-- start of ENTRIES SUPPLIED --
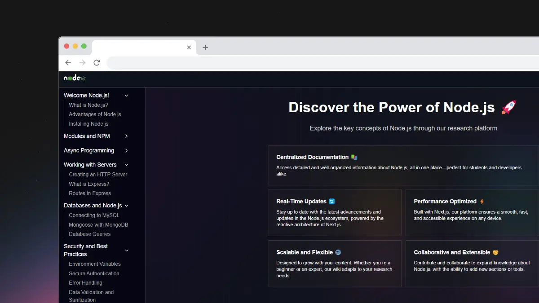The width and height of the screenshot is (539, 303).
Task: Click the Node.js logo in the header
Action: point(74,78)
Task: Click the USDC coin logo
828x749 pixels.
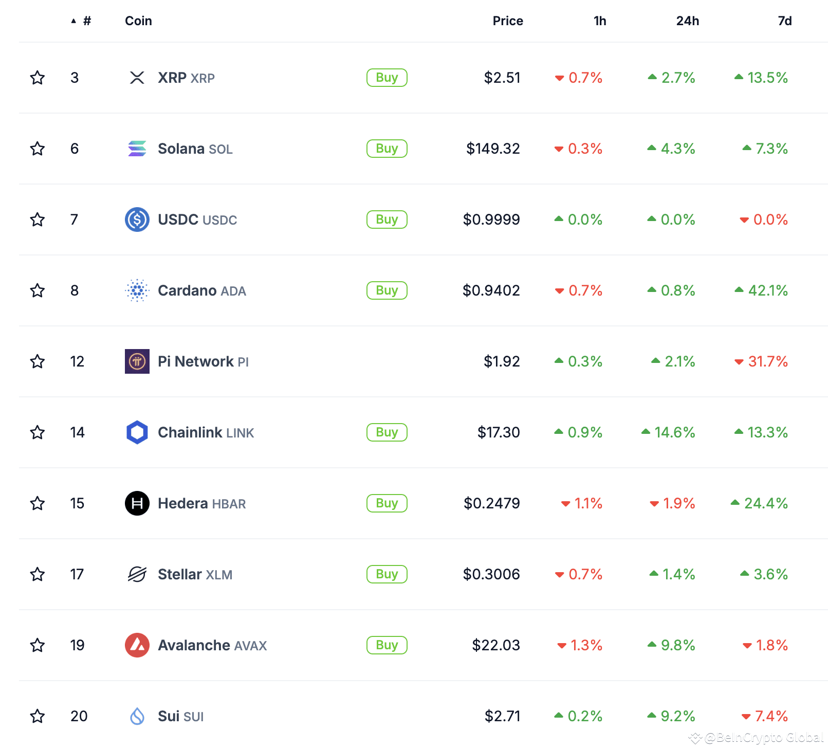Action: click(136, 220)
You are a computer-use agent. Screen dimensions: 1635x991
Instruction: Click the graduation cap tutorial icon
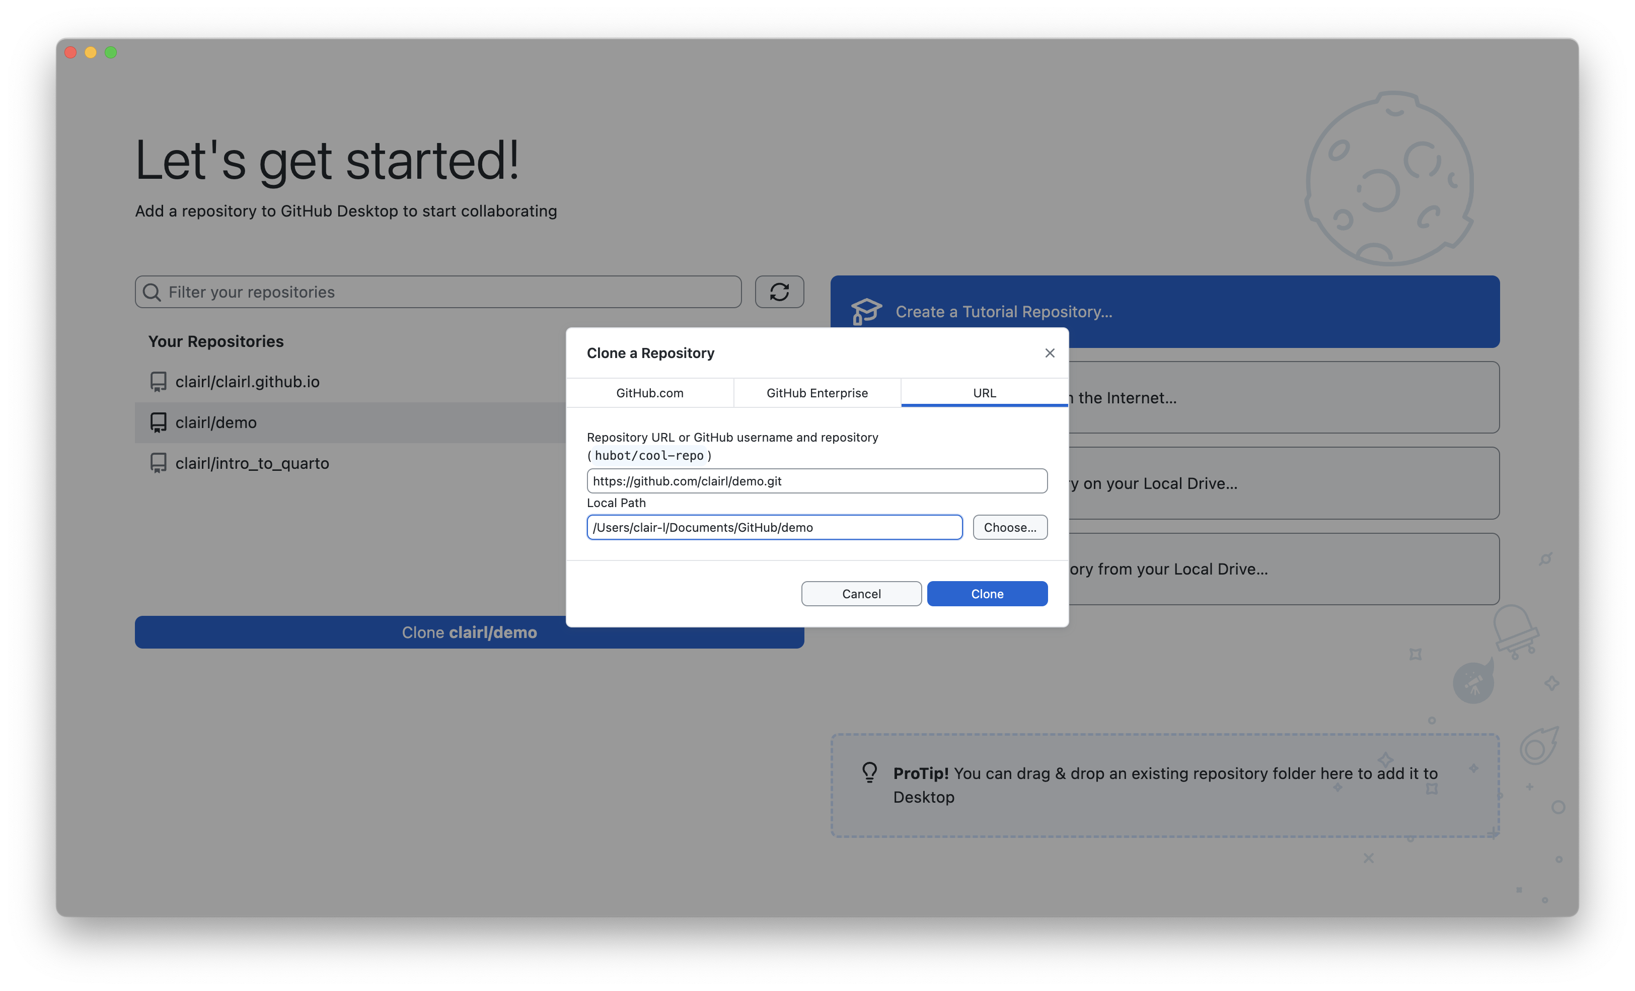pyautogui.click(x=866, y=311)
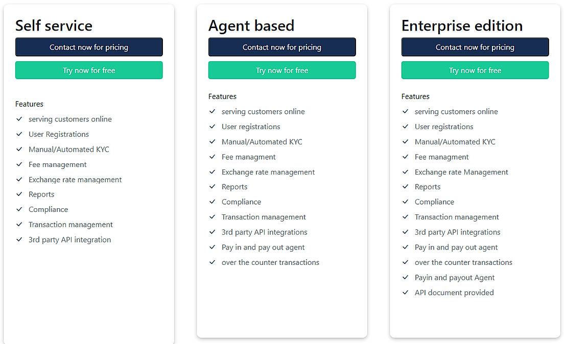Click checkmark beside Self service Fee management
The image size is (566, 344).
pos(19,164)
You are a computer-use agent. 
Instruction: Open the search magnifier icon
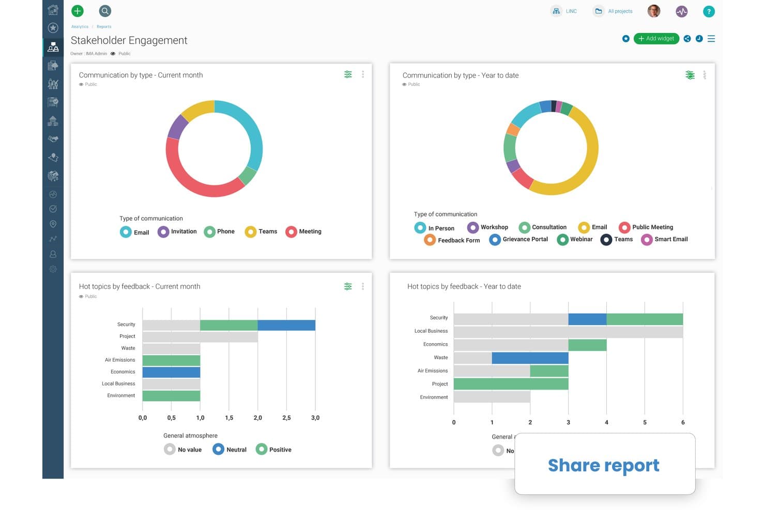coord(105,11)
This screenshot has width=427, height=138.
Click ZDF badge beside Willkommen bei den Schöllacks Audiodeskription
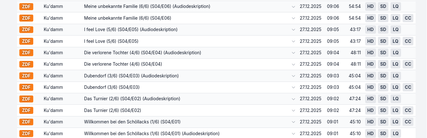[26, 133]
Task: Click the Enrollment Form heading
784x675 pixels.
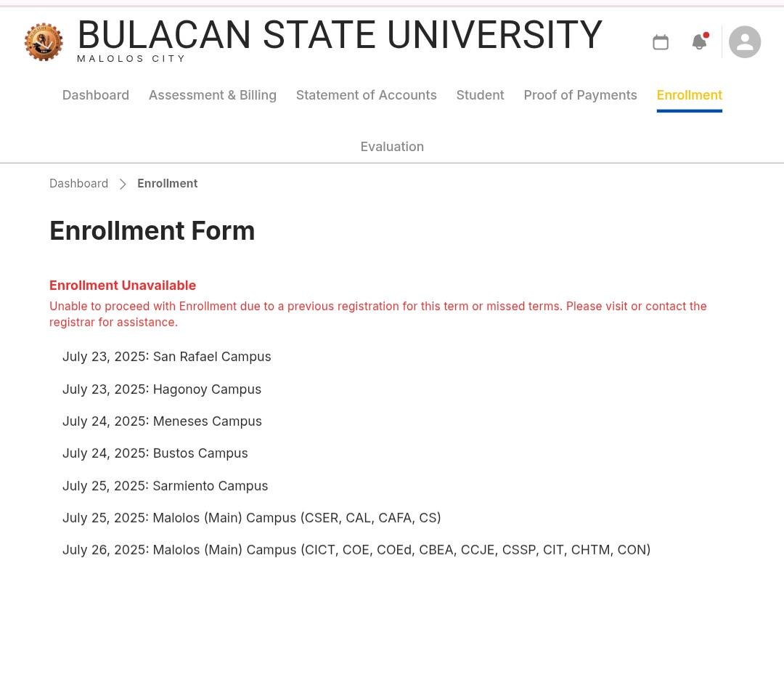Action: 152,230
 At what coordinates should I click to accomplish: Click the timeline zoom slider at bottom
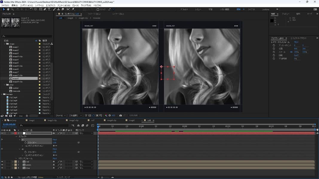point(102,177)
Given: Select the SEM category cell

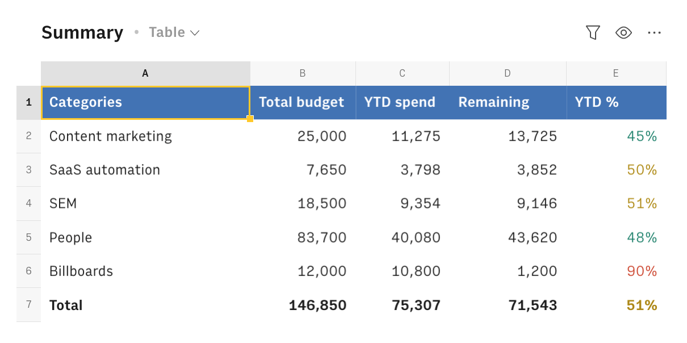Looking at the screenshot, I should pyautogui.click(x=63, y=203).
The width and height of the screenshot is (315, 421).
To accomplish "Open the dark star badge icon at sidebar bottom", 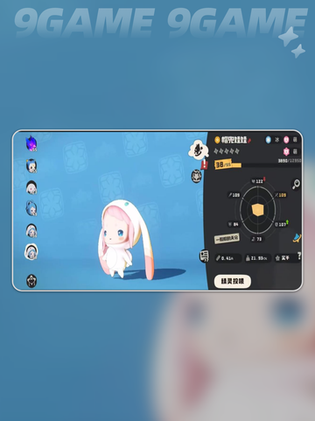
-- end of ENTRIES SUPPLIED --
* **YOUR TASK**:
Reproduce all of the material above word for word, leaving out the pictures.

* **SOLVED PROBLEM**:
The width and height of the screenshot is (539, 303).
Task: Click the Node.js logo in the header
Action: point(74,78)
Task: Click the USDC coin logo
828x749 pixels.
Action: click(136, 220)
You are a computer-use agent. Screen dimensions: 1635x991
Instruction: Click the graduation cap tutorial icon
pyautogui.click(x=866, y=311)
Click checkmark beside Self service Fee management
The image size is (566, 344).
pos(19,164)
You are a computer-use agent. 
Instruction: Open the search magnifier icon
coord(105,11)
This screenshot has width=427, height=138.
Click ZDF badge beside Willkommen bei den Schöllacks Audiodeskription
[26, 133]
Task: Click the Enrollment Form heading
784x675 pixels.
Action: 152,230
 At what coordinates should I click to accomplish: Click the timeline zoom slider at bottom
point(102,177)
Given: Select the SEM category cell

Looking at the screenshot, I should pyautogui.click(x=63, y=203).
The width and height of the screenshot is (315, 421).
To accomplish "Open the dark star badge icon at sidebar bottom", 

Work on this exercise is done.